Like a lot of you, I’ve been reading about the wave of refugees traveling from Syria, Jordan, Iraq, and Afghanistan heading northwest with the goal of getting asylum either in Germany or someplace like it. The trip takes about 39 hours by car or 706 hours on foot, though the Google map that I pulled up as a hypothetical route comes with a telling stipulation: “This route may cross country borders.”
Most countries along the route have kept the refugees moving. But Hungary has made an unusual move for a country that, 26 years ago, opened its borders and precipitated the fall of the Berlin Wall. It is building a wall along the 109 miles of border that it shares with Serbia to block any new waves of refugees. Writes The New York Times:
Experienced analysts say the fence will not stop the migrants, who travel in clumps of just a few to clans of dozens, often guided by Google Maps and Facebook groups on the smartphones that are vital to this modern migration.
“It’s just one more obstacle,” said one volunteer, Tibor Varga, who has been working with migrants in northern Serbia for four years. “They will find out how to get around, above, under it.”
Which reminds me of another country: the United States. It may seem to us now that the collection of walls between the U.S. and Mexico has been there forever, but it’s important to remember that they are in fact less than a decade old, and that many Americans fought hard against them, particularly on environmental grounds, before Congress gave Homeland Security permission, in 2008, to ignore federal and state laws — environmental and otherwise — while erecting new barriers.

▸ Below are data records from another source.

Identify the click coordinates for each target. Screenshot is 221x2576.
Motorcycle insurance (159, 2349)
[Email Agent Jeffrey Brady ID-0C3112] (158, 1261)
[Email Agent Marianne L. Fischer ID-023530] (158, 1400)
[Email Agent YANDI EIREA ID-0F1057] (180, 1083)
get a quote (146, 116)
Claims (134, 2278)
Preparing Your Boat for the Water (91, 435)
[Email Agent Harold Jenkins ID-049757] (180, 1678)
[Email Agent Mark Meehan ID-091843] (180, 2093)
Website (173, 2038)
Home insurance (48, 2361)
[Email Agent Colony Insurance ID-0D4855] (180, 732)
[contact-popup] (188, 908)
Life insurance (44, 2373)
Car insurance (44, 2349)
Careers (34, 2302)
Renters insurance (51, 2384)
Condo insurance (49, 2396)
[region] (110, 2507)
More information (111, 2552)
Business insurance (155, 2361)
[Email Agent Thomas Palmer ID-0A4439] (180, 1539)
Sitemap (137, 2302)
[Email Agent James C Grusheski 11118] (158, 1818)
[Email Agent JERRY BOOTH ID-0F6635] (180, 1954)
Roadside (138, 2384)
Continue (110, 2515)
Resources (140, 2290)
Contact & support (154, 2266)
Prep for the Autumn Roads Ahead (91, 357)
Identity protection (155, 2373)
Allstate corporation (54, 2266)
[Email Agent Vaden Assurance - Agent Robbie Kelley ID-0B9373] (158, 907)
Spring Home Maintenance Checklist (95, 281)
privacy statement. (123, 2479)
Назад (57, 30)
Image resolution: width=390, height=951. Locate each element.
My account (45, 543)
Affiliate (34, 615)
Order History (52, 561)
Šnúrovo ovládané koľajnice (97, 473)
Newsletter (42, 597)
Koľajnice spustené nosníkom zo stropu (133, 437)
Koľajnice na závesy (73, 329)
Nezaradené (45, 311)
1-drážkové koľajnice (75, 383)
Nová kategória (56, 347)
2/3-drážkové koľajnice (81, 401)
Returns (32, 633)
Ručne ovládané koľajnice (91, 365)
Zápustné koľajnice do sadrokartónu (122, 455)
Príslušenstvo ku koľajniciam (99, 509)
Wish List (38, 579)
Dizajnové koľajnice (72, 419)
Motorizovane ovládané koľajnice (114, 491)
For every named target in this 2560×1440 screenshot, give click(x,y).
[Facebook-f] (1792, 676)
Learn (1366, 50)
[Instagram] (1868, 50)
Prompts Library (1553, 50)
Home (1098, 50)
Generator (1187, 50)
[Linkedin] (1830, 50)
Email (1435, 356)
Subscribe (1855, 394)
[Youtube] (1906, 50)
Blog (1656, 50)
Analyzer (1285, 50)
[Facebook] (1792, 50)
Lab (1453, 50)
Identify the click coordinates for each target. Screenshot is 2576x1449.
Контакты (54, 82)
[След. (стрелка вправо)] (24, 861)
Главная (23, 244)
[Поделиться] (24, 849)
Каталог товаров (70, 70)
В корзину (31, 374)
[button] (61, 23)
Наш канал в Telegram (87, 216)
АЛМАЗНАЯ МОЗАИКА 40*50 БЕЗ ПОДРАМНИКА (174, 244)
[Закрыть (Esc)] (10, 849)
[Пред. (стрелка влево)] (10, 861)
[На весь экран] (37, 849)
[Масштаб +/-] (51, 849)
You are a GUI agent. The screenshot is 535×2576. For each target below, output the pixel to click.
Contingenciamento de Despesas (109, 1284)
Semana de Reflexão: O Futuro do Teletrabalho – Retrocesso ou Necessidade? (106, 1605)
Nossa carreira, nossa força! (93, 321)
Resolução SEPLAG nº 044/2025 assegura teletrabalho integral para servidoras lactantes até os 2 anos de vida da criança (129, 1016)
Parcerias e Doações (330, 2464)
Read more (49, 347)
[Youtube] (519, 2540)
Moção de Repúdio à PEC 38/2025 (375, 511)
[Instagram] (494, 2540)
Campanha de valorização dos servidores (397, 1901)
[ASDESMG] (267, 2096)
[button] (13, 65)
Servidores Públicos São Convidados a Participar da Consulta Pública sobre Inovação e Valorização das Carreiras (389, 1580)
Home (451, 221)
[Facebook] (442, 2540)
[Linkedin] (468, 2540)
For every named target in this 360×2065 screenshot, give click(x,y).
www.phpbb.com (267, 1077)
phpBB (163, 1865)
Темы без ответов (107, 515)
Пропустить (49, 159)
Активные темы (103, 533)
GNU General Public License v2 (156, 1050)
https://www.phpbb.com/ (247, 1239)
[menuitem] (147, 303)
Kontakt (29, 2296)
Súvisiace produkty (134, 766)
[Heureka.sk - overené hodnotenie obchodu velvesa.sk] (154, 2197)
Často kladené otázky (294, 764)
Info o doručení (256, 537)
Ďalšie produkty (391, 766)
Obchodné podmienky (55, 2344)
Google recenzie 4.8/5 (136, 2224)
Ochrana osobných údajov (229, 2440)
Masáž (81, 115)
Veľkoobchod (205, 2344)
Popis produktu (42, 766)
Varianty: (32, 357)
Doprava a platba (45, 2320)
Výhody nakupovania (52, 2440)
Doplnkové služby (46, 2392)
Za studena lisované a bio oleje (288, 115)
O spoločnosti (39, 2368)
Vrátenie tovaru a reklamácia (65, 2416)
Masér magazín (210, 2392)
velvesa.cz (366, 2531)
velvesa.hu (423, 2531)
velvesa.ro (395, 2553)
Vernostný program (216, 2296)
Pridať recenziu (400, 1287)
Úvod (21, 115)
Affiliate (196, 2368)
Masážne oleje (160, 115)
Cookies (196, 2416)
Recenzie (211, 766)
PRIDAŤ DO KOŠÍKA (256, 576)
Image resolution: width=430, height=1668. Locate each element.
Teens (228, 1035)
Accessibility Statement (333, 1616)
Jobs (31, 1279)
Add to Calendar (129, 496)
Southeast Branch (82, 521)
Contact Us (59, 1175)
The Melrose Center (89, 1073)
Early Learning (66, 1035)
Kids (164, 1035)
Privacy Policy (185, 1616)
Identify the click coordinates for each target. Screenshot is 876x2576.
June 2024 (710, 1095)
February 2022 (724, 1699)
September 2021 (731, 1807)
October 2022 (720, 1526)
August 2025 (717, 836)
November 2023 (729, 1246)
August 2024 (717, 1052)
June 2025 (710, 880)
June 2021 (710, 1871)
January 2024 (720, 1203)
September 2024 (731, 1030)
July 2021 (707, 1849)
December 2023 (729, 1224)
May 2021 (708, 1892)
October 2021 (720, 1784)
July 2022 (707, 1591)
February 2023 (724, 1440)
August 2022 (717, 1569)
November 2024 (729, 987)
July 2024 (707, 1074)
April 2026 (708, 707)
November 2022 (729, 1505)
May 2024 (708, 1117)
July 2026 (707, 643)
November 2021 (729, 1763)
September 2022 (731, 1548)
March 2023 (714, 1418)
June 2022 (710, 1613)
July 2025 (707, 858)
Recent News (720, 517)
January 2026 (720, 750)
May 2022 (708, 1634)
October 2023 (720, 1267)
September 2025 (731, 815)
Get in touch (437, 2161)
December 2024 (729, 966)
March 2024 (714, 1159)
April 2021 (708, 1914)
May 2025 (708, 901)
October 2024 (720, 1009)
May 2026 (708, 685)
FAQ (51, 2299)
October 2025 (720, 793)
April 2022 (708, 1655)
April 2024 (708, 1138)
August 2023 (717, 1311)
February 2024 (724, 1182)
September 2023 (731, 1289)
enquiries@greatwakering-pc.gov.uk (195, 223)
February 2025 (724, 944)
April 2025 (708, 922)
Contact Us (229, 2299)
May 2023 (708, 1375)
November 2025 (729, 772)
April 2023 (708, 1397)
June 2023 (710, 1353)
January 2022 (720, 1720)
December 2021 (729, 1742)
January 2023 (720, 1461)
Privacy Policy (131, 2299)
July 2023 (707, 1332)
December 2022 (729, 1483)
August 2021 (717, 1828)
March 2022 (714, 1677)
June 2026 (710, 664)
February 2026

From where I live, in San Francisco, the fences — along with other restrictions on the U.S.-Mexico border — have had unintended consequences. People began to make riskier border crossings in areas like the Sonoran Desert, with occasionally fatal consequences. Undocumented parents who might have traveled across the border several times in a year became too scared to leave the United States, for fear they wouldn’t be able to make it back in.
On the other side of the border, children were raised by relatives and grandparents, and, when their parents had saved enough money to send for them, were sent to cross the border — sometimes alone — to find parents that they barely remembered. A San Francisco elementary school teacher who worked with immigrant students told me once during an interview that he had eliminated every mention of grandparents from the kids’ coursework, because the mere mention of them could set off a chain reaction that would leave the entire classroom in tears.
You could say that this, while sad, wasn’t the United States’ responsibility, except that it was: Many of the countries that these kids and their families were coming from had been agricultural colonies. Even today, most of the land was controlled by a small group of families who counted on the United States for military and political backup when their control was threatened.
According to the U.N., this planet has 60 million refugees — a “nation of the displaced” looking for shelter. That’s a lot — more than the roughly 50 million who were displaced by World War II. But that’s just from war. The first climate refugees are only beginning to be recognized.
What’s clear to me, reading the news from Europe, is that, when it comes to this business of walls and refugees, the U.S. is a lot more like Hungary than most of us realize. What’s also clear is that, even if we get this war thing figured out, we’re going to need to set up a better system internationally for taking care of refugees instead of blocking their path. Based on how the climate is going, we’re going to see a lot more of them.